I have to admit, I do not think much about insurance. I am very fortunate to work for a company that offers good benefits. My payment for health insurance comes out of my paycheck before I receive it, so I barely even think about it. Aetna, a large insurance company, is my insurer, so almost any doctor I want to see is “in network”. Before going to the doctor, I don’t really worry about payment at all — I just wait for the bill to come for my little portion of the total amount, and I pay it.
So when I started going to Boston IVF to see Dr. P, my reproductive endocrinologist, I did just that. I showed them my insurance card and didn’t think about it again. Luckily, the first two bills (initial appointment and bloodwork/ultrasound) were paid mostly by the insurance company with no problems. But then at my last appointment (where I was prescribed Clomid), I was told that I had to enroll in Aetna’s Infertility Program before they would cover the medicine, since it is technically a “fertility treatment”. They consider Clomid a fertility treatment just like an intra-uterine insemination (IUI) or in-vitro fertilization (IVF)! And as I have a limited number of IUI’s covered, they have to enroll me in a special infertility program and make sure I qualify. Usually a couple has to be trying to conceive for a year before they “qualify”, but the lovely nurse on the phone said that since I clearly have ovulation issues, that should “help”. Yes, it certainly should, shouldn’t it?

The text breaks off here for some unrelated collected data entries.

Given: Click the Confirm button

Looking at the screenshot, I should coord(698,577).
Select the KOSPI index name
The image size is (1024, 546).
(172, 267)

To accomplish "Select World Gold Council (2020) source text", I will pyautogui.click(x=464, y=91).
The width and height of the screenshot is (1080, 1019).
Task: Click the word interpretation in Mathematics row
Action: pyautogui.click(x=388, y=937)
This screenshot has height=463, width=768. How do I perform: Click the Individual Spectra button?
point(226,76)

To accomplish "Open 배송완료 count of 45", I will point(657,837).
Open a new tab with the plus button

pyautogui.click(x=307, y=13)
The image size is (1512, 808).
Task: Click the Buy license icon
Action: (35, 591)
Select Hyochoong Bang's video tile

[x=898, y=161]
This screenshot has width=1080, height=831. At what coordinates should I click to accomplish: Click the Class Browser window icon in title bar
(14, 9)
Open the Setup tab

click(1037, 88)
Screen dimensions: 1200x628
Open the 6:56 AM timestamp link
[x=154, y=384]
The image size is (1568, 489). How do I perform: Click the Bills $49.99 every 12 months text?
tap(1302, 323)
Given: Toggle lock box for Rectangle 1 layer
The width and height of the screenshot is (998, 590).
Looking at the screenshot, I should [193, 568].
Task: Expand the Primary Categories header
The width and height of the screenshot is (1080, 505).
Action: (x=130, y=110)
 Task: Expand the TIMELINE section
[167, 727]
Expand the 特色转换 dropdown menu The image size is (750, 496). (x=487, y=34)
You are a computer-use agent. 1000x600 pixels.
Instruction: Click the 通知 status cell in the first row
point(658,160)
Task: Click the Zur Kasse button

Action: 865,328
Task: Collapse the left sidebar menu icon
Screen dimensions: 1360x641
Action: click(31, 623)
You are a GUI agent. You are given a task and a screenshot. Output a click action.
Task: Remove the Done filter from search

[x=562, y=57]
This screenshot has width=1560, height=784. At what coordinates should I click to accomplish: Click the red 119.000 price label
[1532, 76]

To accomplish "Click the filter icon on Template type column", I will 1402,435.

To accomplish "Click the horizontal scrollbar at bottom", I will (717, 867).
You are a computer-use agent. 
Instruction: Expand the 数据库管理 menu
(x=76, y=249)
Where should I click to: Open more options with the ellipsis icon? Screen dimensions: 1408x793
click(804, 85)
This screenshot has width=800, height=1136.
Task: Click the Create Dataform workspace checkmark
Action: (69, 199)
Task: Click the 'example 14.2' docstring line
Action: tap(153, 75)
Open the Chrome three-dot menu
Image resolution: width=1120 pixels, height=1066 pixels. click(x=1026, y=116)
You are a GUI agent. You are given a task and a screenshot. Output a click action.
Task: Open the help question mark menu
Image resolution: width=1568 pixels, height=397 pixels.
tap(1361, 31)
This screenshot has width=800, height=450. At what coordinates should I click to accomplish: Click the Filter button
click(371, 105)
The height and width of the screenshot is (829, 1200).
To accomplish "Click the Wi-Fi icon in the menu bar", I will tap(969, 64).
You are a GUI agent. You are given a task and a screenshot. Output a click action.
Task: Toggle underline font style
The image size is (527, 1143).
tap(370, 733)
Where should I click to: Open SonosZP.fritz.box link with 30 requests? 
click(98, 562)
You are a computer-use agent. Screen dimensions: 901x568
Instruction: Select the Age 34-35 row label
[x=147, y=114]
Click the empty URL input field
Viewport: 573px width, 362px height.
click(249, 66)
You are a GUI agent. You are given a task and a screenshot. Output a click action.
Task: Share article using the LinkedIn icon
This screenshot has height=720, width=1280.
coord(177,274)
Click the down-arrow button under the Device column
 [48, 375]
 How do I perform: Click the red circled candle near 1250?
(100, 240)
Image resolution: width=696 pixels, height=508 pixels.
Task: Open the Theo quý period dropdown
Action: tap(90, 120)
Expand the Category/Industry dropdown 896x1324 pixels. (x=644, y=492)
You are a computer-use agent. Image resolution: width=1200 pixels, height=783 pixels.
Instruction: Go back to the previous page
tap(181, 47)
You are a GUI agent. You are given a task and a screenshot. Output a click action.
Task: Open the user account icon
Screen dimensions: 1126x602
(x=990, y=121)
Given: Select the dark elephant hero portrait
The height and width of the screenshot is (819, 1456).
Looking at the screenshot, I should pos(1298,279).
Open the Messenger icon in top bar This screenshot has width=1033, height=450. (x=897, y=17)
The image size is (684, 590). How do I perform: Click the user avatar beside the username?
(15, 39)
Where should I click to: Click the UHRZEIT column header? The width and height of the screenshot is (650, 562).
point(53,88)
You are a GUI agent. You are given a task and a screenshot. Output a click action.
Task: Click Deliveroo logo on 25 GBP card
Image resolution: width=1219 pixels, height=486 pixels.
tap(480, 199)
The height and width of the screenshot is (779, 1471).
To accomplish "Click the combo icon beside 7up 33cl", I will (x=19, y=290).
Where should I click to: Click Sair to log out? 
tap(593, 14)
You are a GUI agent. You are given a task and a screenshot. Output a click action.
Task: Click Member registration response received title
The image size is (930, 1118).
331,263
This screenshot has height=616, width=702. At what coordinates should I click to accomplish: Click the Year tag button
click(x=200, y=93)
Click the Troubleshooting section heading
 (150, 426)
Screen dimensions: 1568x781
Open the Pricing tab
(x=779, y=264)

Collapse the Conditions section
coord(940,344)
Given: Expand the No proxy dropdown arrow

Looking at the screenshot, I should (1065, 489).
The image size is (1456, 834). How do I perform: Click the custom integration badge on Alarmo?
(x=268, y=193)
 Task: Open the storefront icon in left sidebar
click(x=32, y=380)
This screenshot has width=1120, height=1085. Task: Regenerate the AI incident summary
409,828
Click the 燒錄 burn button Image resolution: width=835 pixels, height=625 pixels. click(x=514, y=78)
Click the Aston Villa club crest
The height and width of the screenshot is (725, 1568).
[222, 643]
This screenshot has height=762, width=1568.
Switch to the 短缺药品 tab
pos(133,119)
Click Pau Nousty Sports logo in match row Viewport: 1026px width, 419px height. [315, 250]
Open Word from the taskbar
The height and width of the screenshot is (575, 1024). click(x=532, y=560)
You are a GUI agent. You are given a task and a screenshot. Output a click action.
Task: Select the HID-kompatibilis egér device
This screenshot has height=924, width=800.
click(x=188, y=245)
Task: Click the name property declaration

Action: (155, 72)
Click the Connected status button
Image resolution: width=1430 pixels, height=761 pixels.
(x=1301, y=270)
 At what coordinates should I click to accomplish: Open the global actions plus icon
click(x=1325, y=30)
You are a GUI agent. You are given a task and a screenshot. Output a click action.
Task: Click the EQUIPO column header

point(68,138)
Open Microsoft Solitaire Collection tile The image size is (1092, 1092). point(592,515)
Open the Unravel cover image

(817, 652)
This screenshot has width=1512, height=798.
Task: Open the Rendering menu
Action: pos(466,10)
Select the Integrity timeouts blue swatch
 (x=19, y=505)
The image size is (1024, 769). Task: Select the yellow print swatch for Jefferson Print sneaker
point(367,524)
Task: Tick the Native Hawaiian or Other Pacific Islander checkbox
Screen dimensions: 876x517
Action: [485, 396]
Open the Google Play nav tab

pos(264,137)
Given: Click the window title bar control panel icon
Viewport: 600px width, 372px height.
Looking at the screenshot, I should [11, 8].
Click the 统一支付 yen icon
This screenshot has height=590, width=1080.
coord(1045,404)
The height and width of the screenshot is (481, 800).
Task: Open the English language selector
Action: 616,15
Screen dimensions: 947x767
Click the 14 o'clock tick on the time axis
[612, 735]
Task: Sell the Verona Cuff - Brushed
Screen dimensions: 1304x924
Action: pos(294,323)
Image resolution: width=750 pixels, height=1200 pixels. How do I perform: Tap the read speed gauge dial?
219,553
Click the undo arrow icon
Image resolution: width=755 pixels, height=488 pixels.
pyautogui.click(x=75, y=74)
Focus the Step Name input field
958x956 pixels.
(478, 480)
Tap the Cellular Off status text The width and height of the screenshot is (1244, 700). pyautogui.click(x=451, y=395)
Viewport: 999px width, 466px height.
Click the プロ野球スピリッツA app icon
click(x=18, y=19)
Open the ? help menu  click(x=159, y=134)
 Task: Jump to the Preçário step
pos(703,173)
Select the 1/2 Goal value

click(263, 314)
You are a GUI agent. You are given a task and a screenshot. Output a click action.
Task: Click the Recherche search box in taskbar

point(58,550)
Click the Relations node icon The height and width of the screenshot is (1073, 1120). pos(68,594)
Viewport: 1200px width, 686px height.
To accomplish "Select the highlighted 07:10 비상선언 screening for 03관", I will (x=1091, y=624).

Here I am on the edge of my seat waiting for my miracle drug to come in the mail, and it can’t even be ordered until Aetna confirms that I really am “infertile” enough to need it! Slightly frustrating. Nevertheless, I think I got everything squared away with Aetna yesterday, so as soon as I’m officially enrolled in the infertility program, my Clomid can be ordered. Chop chop, ladies! I’m ready to get going!